Страница 45 из 51
— Видите, — сказала она, — его чувства никогда не отличались пылкостью, раз они остыли в один миг до такой степени, что он уехал, даже не простившись со мною.
Я сделал вид, будто принимаю эту наигранную веселость за чистую монету.
— Он не был влюблен в вас без памяти, — сказал я ей серьезно, — так что либо изъявления его любви были более пылки, чем сама любовь, либо увлечение вами не стерло у него память о римлянке.

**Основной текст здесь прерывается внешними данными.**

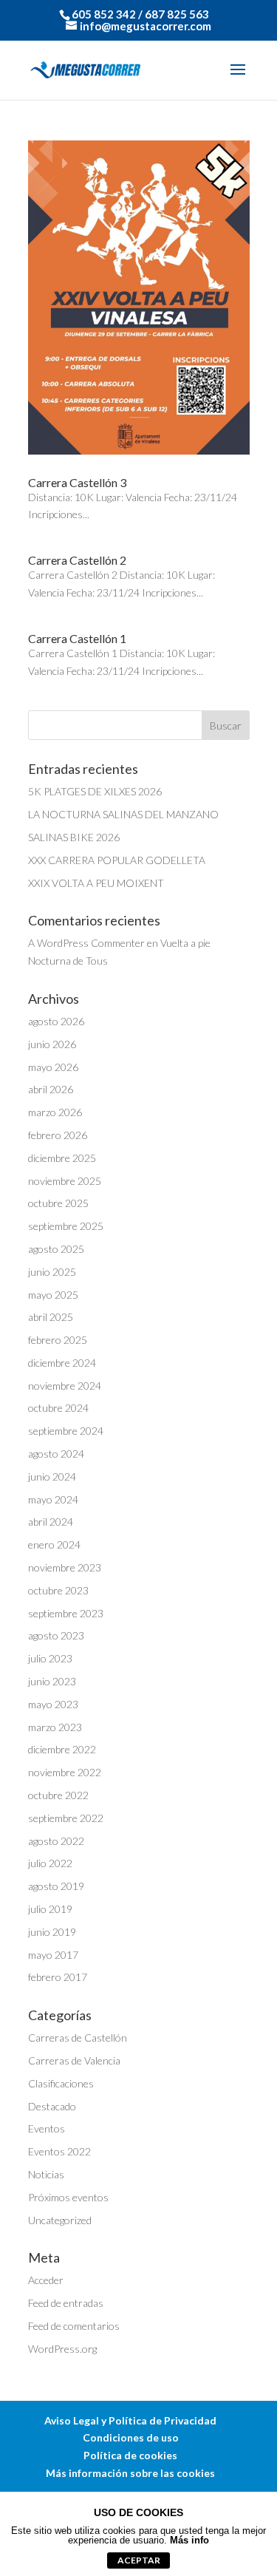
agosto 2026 (56, 1021)
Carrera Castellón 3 (77, 482)
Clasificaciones (61, 2083)
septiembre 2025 (65, 1226)
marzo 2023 (55, 1727)
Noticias (46, 2174)
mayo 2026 (53, 1067)
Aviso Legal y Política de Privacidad (130, 2420)
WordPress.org (62, 2348)
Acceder (46, 2280)
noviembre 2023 (64, 1567)
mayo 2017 (53, 1954)
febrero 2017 (57, 1977)
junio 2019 (52, 1932)
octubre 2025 (58, 1203)
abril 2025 (50, 1317)
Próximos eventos (68, 2197)
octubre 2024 (58, 1407)
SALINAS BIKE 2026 (74, 837)
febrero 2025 (57, 1339)
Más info (189, 2540)
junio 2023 (52, 1681)
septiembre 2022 (65, 1818)
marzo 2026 (55, 1112)
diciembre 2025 (62, 1158)
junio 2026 (52, 1044)
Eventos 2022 (59, 2151)
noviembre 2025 (64, 1181)
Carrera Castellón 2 (77, 560)
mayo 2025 (53, 1294)
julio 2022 (50, 1863)
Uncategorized (60, 2220)
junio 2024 (52, 1476)
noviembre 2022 (64, 1772)
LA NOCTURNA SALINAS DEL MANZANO (123, 814)
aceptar (138, 2560)
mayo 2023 (53, 1704)
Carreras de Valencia (74, 2060)
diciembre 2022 (62, 1749)
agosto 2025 (56, 1249)
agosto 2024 (56, 1453)
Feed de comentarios (74, 2326)
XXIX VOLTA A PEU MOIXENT (96, 883)
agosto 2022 (56, 1841)
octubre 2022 (58, 1795)
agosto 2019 (56, 1886)
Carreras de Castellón (77, 2037)
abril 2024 (50, 1521)
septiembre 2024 (65, 1430)
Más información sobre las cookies (130, 2473)
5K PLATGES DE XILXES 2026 (95, 791)
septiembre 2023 (65, 1613)
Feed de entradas (65, 2303)
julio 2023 (50, 1658)
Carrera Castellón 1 (77, 638)
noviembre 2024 (64, 1385)
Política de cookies (130, 2455)
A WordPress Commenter (86, 943)
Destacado (52, 2106)
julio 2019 (50, 1909)
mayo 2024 (53, 1499)
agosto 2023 (56, 1635)
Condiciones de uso (131, 2437)
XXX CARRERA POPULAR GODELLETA (116, 860)
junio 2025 (52, 1271)
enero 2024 (54, 1544)
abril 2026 (50, 1089)
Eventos (46, 2128)
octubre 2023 (58, 1590)
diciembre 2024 (62, 1362)
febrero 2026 (57, 1135)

Так наш разговор, продолжавшийся весь день, был, по существу, не чем иным, как бесконечным притворством; Теофея продолжала делать вид, будто мало сожалеет об утрате, в то время как я — с коварным злорадством, питавшимся, несомненно, надеждой, которая вновь возрождалась в моем сердце, — всячески старался умалить любовь графа и толковать его отъезд как грубость и оскорбление. Она выдерживала эту сцену весьма стойко. Капитан судна, доставившего меня сюда, казалось, готов был поднять паруса, как только я дам на это согласие, и я попросил у него на сборы только один день. Эта отсрочка нужна была не столько для устройства моих дел, сколько для здоровья Теофеи. Я отлично видел, как силится она скрыть свою печаль, и хотел убедиться, что переезд ей не повредит.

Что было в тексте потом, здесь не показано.